Segment Start: MATERIAL SHOWN
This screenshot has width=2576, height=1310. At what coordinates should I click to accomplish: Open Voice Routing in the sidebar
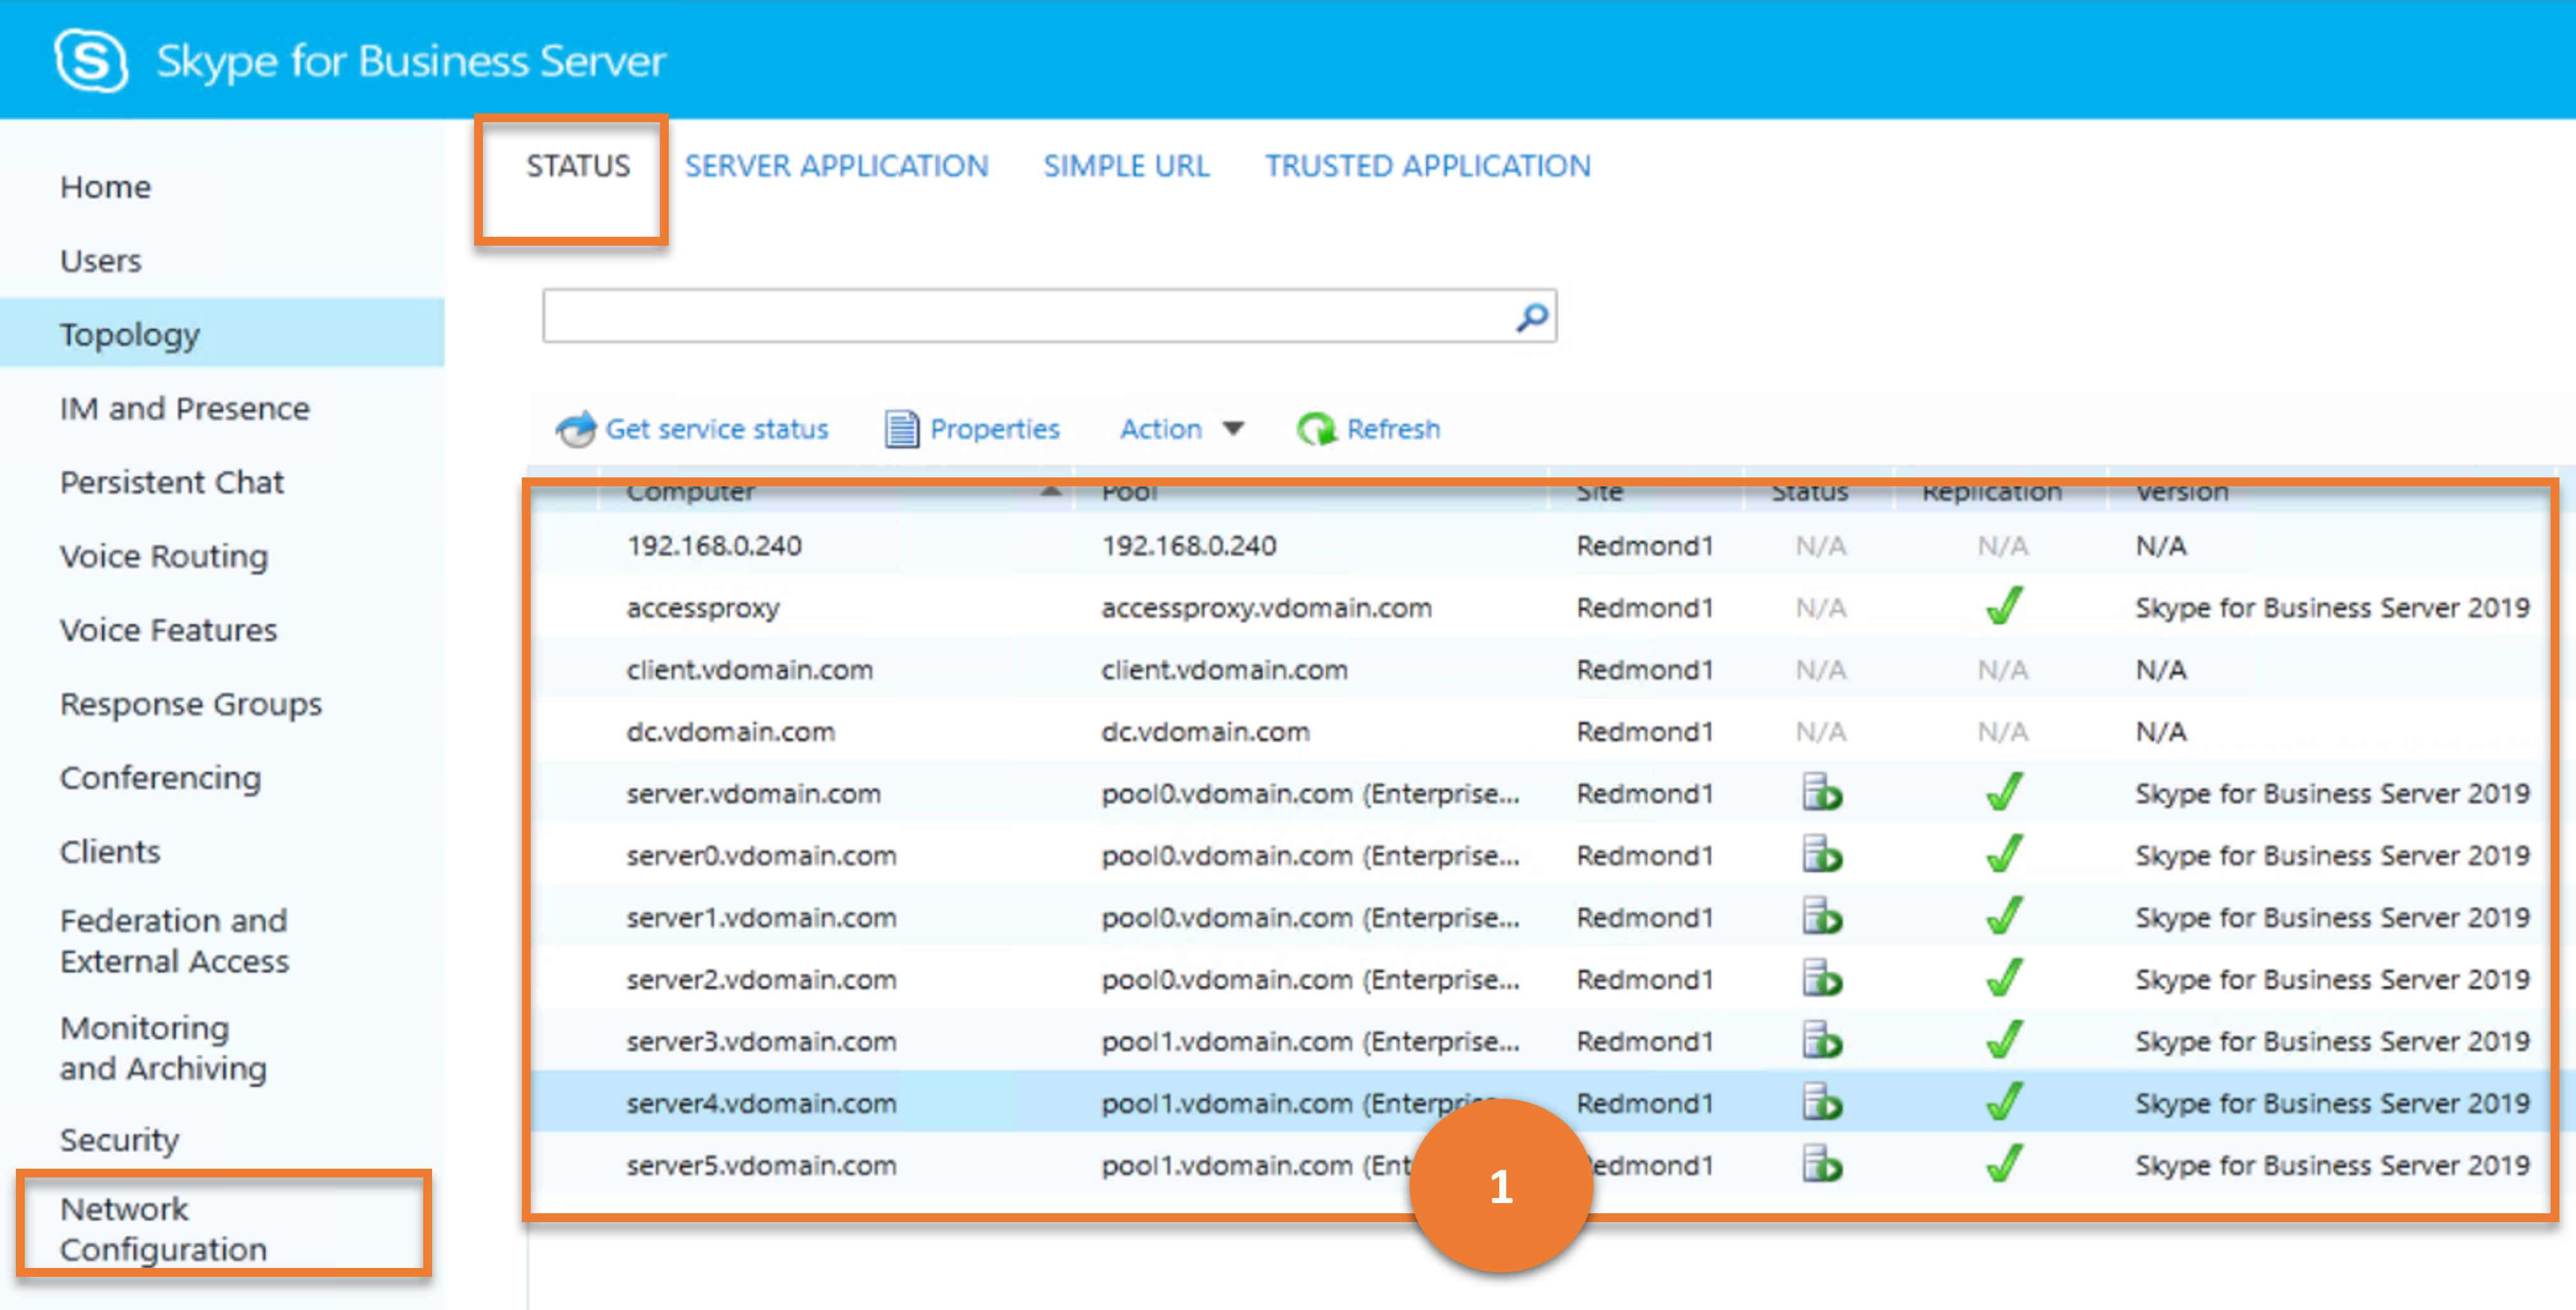(x=164, y=556)
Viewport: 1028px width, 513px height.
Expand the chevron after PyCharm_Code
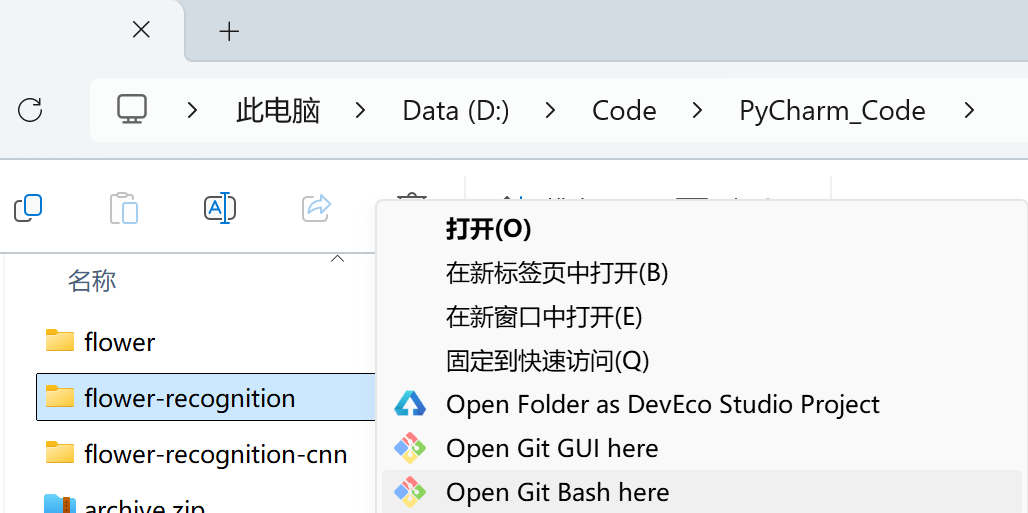coord(968,110)
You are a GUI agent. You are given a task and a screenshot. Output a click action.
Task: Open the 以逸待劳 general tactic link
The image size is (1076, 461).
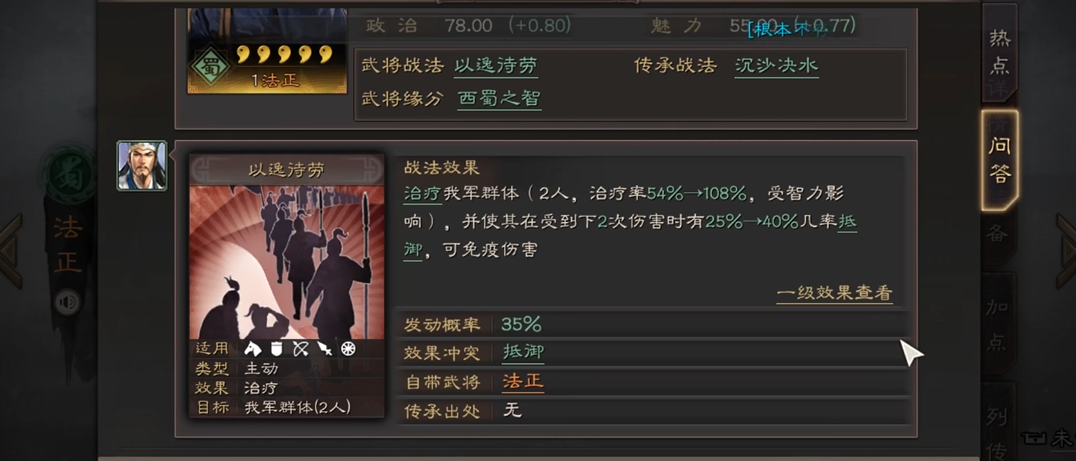[496, 66]
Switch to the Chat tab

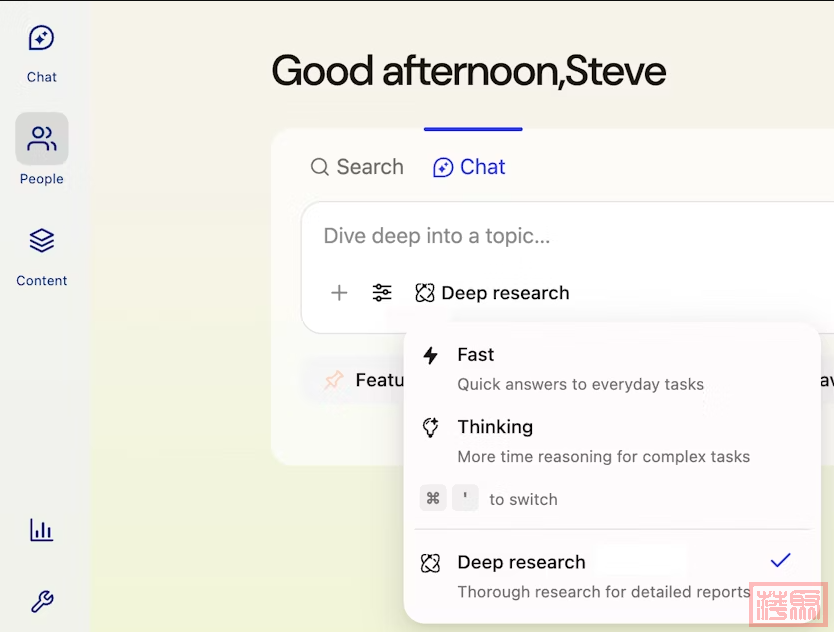coord(469,167)
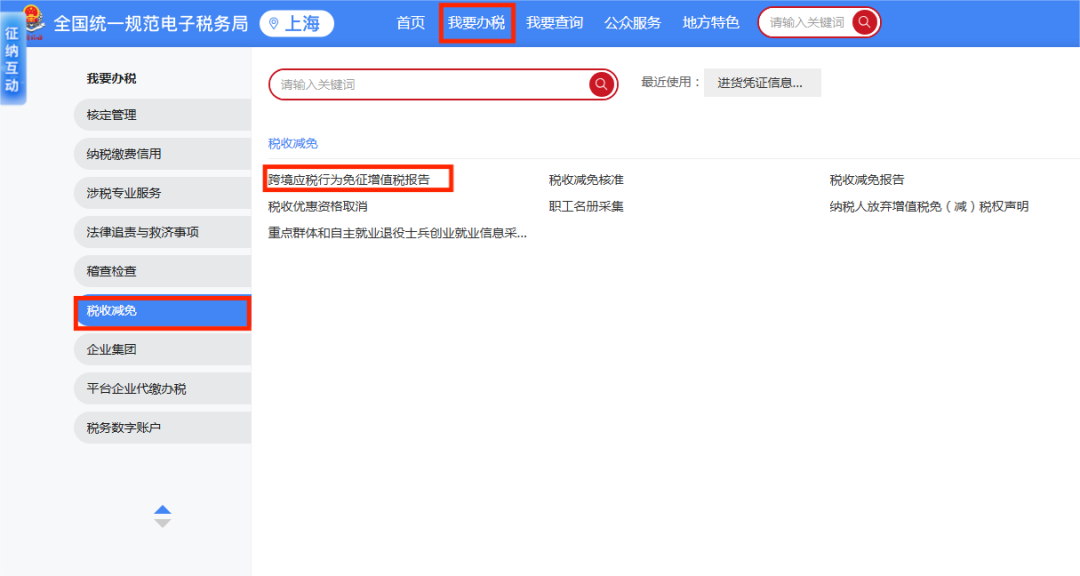Open the 我要查询 menu
Screen dimensions: 1080x576
tap(554, 23)
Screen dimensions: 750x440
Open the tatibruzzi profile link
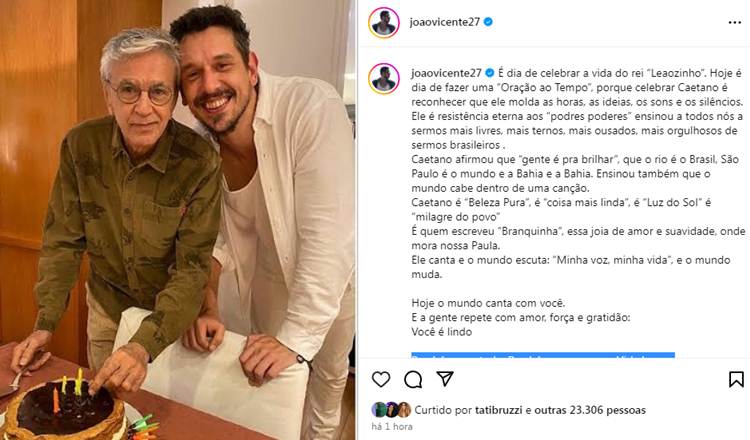[x=498, y=410]
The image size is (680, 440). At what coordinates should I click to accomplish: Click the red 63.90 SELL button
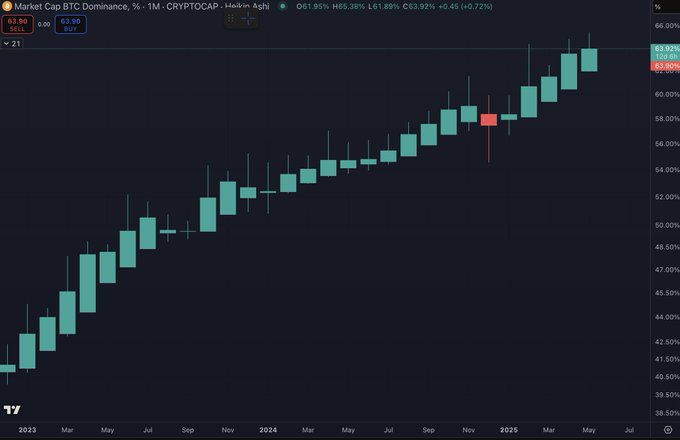[17, 25]
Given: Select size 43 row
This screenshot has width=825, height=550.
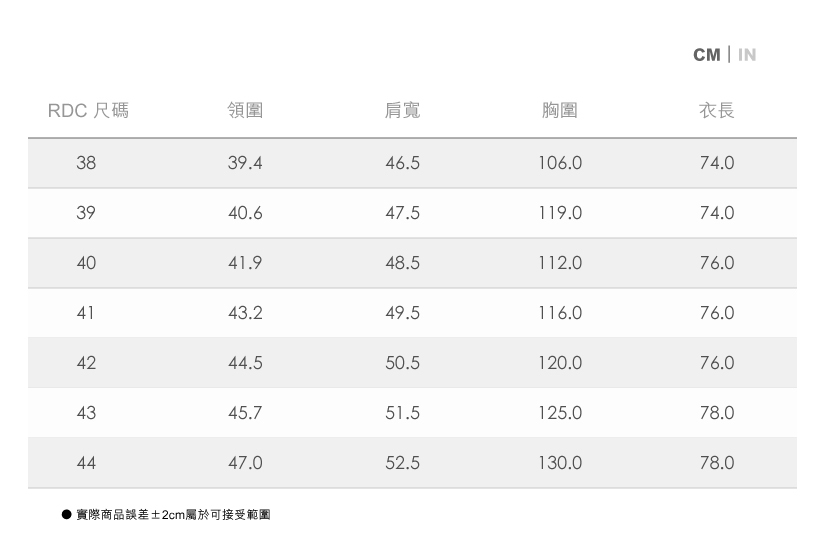Looking at the screenshot, I should [x=86, y=413].
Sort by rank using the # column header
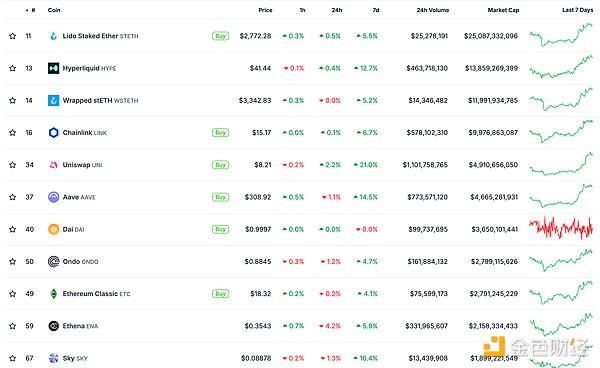 (x=32, y=10)
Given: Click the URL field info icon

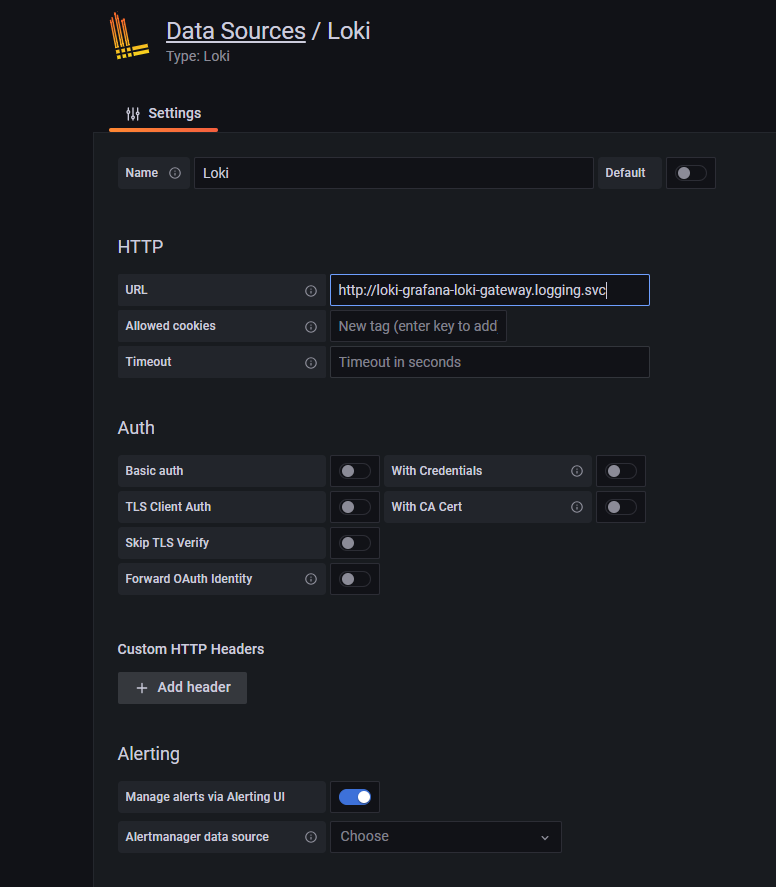Looking at the screenshot, I should coord(311,291).
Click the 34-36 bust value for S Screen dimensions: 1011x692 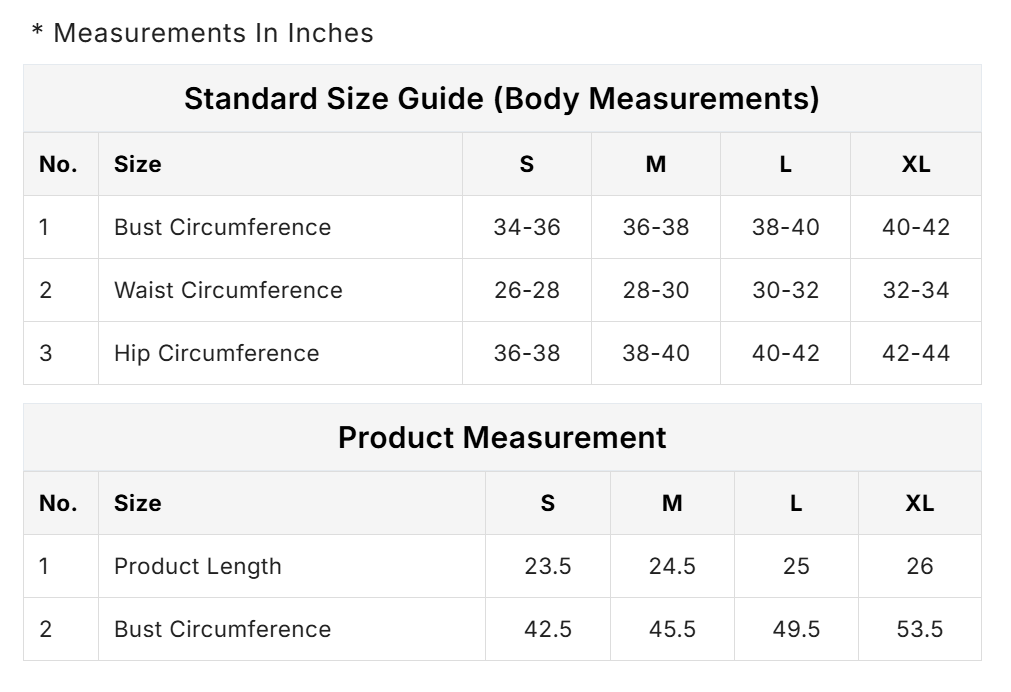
Segment End: MATERIAL SHOWN
Write the data above out exactly. Leave out any pictures.

This screenshot has width=2576, height=1310. At what coordinates should I click to accomplish: Open Voice Routing in the sidebar
(x=164, y=556)
Viewport: 1028px width, 513px height.
Expand the chevron after PyCharm_Code
coord(968,110)
You are a GUI agent. You are given a task and a screenshot. Output a click action.
Task: Open the 以逸待劳 general tactic link
The image size is (1076, 461).
[496, 66]
Switch to the Chat tab

coord(469,167)
Open the 我要查询 menu
Screen dimensions: 1080x576
tap(554, 23)
Screen dimensions: 750x440
Open the tatibruzzi profile link
[x=498, y=410]
The image size is (680, 440). At what coordinates should I click to accomplish: Click the red 63.90 SELL button
[17, 25]
Given: Select size 43 row
This screenshot has width=825, height=550.
Looking at the screenshot, I should [x=86, y=413].
Sort by rank using the # column header
 (x=32, y=10)
Given: Click the URL field info icon

Looking at the screenshot, I should coord(311,291).
Click the 34-36 bust value for S Screen dimensions: 1011x692 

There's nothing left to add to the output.